[Task brief] Only the lines from the one with "Task: Open the آریاشهر ۲ نفر display name" to the end of the data below should be returned, each exactly as it stands.

[Record set]
● ● ●
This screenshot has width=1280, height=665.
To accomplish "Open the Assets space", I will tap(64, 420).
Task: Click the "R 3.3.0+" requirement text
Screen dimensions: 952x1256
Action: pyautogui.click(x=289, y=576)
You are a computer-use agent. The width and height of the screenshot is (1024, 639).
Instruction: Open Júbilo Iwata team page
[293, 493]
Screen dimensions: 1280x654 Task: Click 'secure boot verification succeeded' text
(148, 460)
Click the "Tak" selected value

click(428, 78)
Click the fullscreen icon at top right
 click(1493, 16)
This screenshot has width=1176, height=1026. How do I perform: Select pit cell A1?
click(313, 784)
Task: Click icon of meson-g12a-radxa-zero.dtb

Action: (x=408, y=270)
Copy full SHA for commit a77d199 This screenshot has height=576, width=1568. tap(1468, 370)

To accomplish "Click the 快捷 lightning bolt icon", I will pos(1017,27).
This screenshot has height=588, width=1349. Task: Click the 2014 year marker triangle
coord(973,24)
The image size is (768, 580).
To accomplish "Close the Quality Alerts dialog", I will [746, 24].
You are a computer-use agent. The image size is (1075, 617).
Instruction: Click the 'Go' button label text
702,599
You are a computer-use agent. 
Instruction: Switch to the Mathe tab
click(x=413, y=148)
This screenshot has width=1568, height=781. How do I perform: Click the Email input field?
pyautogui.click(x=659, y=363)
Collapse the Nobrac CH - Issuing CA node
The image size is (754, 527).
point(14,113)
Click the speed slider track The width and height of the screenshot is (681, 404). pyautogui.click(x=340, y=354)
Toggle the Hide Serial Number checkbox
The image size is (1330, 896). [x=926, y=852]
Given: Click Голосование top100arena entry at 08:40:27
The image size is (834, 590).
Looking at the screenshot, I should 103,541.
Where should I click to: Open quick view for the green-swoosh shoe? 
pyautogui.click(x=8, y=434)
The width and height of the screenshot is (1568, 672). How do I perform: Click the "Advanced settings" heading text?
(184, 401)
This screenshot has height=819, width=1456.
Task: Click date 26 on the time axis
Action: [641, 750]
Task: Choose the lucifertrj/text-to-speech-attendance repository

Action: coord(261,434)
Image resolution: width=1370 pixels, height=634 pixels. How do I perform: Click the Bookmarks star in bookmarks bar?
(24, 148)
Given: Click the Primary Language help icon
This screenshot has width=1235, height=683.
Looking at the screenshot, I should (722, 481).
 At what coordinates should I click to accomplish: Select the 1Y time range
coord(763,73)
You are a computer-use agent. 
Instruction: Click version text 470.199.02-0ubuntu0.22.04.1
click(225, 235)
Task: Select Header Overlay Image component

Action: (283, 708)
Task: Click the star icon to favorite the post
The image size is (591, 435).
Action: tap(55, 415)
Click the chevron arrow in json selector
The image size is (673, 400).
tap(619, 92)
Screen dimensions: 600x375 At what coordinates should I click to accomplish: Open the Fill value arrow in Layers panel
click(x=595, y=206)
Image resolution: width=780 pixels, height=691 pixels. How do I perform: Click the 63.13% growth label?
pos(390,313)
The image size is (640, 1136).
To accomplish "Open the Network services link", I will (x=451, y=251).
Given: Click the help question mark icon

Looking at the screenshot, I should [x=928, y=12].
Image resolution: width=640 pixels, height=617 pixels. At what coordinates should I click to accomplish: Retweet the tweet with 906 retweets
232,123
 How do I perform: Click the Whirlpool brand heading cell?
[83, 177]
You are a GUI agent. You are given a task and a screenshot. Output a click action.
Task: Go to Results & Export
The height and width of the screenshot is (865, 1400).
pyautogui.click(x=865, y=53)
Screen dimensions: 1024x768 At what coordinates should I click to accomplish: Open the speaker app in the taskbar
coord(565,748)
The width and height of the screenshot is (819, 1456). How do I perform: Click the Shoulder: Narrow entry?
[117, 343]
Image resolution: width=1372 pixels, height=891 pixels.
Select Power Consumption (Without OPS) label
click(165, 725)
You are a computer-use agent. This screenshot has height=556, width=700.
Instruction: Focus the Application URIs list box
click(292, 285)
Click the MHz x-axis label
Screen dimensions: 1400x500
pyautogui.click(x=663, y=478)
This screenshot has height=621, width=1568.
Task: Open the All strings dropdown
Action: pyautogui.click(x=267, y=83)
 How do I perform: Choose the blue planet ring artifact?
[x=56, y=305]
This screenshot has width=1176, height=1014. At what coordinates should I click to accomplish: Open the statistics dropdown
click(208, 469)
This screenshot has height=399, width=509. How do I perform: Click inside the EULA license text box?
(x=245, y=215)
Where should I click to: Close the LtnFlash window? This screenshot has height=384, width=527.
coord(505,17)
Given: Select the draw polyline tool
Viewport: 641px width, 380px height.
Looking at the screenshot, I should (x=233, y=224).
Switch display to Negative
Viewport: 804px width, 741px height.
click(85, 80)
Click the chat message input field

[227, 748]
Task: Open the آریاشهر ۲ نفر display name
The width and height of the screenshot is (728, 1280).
● ● ●
[Response area]
Task: Open the آریاشهر ۲ نفر display name
The width and height of the screenshot is (728, 1280).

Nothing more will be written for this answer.